▶ **Action item**
Return, exactly, the line that contains "Expand the More category menu" together with all lines after it to the end of the entries, and no further lines.

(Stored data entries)
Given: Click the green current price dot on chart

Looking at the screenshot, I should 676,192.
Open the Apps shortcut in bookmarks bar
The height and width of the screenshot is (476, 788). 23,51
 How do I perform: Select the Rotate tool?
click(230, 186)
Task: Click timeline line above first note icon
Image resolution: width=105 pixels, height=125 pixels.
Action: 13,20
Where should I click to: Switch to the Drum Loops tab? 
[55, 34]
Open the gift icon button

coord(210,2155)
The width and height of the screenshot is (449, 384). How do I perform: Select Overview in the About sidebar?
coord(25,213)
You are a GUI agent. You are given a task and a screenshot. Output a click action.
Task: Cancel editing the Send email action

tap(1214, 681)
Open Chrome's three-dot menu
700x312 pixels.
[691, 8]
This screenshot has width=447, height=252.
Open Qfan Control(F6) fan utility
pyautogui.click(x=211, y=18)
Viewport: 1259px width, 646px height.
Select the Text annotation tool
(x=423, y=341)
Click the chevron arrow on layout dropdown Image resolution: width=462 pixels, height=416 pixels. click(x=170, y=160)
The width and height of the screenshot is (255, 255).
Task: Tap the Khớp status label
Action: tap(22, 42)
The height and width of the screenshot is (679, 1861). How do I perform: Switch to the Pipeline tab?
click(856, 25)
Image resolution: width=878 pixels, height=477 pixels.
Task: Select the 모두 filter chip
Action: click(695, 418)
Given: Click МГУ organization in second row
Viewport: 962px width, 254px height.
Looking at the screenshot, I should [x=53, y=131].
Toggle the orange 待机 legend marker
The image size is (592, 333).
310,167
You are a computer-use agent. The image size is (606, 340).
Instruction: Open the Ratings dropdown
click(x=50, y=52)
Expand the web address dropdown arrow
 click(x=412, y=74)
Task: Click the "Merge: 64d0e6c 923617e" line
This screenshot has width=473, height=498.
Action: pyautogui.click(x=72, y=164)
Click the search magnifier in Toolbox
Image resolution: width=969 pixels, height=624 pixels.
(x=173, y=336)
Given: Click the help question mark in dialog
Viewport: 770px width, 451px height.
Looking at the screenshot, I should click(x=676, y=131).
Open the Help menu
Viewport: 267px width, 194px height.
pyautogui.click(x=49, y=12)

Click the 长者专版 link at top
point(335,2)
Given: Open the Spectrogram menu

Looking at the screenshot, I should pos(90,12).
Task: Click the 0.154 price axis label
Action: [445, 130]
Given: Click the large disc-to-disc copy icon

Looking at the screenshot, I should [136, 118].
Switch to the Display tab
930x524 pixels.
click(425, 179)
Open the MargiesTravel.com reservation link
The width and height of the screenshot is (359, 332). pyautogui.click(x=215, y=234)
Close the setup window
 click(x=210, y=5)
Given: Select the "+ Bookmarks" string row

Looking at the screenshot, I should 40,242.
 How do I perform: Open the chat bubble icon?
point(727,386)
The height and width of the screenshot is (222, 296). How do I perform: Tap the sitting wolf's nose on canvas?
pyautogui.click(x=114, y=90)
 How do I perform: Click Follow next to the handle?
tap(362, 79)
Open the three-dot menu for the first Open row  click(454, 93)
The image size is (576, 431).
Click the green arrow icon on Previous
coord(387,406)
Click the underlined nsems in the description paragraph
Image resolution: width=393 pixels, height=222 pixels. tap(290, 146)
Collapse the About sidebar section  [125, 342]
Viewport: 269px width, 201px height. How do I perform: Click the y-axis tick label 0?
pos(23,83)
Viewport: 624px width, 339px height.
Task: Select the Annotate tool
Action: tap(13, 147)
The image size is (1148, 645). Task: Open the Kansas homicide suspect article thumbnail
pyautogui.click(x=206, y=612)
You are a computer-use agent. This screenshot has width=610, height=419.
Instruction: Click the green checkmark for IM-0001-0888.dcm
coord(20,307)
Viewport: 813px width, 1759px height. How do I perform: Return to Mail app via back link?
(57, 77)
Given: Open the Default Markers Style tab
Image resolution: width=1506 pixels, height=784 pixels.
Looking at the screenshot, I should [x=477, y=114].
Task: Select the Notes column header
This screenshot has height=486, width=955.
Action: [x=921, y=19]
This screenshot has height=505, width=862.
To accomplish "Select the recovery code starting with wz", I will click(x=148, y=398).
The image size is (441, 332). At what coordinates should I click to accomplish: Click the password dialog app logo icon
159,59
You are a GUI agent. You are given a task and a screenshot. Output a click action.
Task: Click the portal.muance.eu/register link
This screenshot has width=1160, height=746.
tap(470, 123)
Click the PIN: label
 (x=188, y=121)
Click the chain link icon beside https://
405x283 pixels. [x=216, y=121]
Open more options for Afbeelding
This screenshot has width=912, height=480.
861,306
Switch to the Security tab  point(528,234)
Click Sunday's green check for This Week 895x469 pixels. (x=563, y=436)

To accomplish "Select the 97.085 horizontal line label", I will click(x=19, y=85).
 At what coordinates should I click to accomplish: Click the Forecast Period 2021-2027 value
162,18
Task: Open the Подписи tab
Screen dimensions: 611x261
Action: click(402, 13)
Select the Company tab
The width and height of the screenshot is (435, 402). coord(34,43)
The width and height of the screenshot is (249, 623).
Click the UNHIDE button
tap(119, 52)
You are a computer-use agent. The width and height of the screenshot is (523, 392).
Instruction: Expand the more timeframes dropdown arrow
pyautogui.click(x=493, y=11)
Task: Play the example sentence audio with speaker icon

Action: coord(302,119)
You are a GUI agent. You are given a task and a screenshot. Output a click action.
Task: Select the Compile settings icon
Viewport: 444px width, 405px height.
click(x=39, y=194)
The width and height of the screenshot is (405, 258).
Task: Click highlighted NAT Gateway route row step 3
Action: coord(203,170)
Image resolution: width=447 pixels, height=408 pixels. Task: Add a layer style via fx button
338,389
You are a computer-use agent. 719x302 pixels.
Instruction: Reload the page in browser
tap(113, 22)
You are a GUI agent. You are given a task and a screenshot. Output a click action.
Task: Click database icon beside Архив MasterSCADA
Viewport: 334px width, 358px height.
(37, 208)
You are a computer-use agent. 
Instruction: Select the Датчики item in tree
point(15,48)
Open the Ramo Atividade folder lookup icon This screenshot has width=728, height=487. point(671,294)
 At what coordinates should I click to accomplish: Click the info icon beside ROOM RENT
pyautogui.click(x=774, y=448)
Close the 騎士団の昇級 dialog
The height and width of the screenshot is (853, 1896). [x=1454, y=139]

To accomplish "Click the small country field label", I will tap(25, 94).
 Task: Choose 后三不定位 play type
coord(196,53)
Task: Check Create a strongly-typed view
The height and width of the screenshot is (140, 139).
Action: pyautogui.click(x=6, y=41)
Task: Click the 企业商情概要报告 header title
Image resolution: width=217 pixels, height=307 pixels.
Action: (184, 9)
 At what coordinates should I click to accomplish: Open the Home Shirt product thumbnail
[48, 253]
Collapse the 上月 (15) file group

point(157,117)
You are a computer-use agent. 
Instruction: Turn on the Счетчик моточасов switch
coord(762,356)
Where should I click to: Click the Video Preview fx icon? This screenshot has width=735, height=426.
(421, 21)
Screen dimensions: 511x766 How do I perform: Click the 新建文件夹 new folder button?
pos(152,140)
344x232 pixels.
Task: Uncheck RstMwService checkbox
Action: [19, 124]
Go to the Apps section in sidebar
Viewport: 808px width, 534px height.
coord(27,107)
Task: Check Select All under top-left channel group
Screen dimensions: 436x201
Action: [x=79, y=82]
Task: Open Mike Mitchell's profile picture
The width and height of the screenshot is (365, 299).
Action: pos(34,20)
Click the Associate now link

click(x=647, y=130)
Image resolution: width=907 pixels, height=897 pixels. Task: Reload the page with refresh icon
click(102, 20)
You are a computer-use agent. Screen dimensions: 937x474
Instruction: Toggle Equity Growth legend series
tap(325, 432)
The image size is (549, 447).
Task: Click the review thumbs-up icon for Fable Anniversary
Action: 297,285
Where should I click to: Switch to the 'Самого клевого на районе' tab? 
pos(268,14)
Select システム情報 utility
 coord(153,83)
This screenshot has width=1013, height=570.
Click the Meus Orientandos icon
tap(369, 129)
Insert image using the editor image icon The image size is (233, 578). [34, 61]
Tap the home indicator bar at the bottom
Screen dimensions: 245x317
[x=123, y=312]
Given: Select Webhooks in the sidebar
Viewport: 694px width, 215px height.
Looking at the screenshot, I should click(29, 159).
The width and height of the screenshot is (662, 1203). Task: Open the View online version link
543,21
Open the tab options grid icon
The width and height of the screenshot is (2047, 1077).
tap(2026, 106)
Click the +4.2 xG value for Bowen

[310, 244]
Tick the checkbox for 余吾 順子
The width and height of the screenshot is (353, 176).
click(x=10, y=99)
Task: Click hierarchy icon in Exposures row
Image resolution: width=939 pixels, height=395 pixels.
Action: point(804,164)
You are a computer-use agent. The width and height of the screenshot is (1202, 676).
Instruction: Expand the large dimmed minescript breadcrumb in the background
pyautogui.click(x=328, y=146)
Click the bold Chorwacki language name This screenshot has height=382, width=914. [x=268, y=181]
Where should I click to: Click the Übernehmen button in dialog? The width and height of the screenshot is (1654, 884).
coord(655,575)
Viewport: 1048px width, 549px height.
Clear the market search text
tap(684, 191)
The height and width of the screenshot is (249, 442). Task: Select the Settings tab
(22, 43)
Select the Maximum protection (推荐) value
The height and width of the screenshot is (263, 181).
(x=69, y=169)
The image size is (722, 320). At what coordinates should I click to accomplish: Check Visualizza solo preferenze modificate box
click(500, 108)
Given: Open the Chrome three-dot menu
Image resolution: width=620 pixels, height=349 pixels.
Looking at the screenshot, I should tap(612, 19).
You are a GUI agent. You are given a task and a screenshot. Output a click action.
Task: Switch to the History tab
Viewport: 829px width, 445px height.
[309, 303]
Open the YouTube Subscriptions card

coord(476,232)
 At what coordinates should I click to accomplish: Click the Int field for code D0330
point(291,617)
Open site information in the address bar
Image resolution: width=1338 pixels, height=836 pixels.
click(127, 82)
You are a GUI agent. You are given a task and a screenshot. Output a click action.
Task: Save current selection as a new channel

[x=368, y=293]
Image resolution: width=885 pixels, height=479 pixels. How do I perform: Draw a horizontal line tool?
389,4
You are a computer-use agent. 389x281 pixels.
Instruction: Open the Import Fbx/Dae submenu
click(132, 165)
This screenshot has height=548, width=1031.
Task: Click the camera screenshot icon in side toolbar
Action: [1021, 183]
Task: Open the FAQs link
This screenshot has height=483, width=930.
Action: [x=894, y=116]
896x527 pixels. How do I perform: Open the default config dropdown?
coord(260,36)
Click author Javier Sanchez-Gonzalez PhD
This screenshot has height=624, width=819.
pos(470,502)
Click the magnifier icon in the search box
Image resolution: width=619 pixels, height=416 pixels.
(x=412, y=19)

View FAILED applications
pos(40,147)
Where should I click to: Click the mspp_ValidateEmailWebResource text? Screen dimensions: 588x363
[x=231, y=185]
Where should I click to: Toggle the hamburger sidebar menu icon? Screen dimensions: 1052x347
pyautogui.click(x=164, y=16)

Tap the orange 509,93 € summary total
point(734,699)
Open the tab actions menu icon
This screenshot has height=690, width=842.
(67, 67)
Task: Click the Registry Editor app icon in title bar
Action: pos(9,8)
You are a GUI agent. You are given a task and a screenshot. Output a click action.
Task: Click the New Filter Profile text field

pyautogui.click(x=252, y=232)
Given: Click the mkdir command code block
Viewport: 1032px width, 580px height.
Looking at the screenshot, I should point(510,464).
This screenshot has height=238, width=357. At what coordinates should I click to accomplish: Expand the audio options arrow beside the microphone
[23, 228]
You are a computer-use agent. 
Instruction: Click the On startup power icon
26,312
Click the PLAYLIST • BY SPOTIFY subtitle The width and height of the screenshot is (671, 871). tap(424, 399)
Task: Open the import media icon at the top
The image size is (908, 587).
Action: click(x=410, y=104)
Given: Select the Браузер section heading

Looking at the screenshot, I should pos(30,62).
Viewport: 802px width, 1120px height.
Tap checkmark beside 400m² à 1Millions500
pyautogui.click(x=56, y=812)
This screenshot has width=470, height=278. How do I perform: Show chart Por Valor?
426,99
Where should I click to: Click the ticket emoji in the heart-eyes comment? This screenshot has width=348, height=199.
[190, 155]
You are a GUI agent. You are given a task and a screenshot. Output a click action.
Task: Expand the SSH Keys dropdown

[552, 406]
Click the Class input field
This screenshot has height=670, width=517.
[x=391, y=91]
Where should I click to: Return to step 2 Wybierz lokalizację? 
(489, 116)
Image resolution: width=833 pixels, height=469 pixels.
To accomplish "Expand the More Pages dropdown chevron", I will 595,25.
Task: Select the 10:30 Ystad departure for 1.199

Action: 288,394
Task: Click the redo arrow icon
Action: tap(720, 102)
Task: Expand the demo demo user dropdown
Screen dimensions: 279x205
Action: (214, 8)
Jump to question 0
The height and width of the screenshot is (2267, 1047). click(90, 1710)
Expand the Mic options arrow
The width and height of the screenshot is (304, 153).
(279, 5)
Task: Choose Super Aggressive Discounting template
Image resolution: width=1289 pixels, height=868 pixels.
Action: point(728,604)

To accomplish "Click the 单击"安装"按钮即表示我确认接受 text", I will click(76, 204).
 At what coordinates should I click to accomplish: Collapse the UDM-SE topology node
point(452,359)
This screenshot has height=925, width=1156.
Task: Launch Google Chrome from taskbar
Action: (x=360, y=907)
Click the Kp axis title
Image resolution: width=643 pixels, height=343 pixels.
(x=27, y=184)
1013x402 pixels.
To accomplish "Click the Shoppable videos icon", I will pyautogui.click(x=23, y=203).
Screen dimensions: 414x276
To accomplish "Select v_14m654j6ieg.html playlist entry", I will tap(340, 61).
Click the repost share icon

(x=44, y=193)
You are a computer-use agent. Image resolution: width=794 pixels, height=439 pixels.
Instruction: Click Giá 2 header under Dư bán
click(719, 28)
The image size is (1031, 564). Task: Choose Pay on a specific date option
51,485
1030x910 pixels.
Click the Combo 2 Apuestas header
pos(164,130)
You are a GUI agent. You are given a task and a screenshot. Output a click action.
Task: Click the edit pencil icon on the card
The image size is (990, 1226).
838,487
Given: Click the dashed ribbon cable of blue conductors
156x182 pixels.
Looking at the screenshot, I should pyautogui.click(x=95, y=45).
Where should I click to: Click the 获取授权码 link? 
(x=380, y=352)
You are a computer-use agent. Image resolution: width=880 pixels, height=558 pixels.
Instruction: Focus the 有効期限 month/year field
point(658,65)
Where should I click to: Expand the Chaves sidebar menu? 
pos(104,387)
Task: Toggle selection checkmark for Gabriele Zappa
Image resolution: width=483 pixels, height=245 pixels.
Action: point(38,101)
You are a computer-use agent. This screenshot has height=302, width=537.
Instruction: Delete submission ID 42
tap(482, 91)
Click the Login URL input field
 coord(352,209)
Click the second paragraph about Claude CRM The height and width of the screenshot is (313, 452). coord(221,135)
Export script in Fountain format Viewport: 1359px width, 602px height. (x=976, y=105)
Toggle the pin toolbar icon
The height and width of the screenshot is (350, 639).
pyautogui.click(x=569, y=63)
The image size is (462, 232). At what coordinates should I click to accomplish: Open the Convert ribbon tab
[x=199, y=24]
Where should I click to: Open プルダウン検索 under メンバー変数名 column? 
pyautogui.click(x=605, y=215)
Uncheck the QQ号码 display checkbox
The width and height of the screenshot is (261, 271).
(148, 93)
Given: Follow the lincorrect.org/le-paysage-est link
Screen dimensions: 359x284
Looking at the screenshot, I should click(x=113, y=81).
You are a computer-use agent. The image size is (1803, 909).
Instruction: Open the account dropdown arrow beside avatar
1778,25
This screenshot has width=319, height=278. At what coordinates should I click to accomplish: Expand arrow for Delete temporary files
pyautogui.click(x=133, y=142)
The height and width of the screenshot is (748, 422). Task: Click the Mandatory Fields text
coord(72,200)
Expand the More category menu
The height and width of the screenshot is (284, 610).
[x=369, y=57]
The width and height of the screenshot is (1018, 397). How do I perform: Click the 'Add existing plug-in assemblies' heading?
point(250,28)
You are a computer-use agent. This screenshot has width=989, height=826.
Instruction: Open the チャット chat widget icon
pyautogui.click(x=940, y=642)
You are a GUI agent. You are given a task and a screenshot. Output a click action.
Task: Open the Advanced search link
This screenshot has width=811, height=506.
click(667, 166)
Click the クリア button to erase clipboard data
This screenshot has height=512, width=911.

▶ **Output**
Expand the More category menu
The height and width of the screenshot is (284, 610).
[x=369, y=57]
The width and height of the screenshot is (1018, 397). How do I perform: Click the 'Add existing plug-in assemblies' heading?
point(250,28)
You are a computer-use agent. This screenshot has width=989, height=826.
Instruction: Open the チャット chat widget icon
pyautogui.click(x=940, y=642)
You are a GUI agent. You are given a task and a screenshot. Output a click action.
Task: Open the Advanced search link
This screenshot has width=811, height=506.
click(667, 166)
Click the クリア button to erase clipboard data
This screenshot has height=512, width=911.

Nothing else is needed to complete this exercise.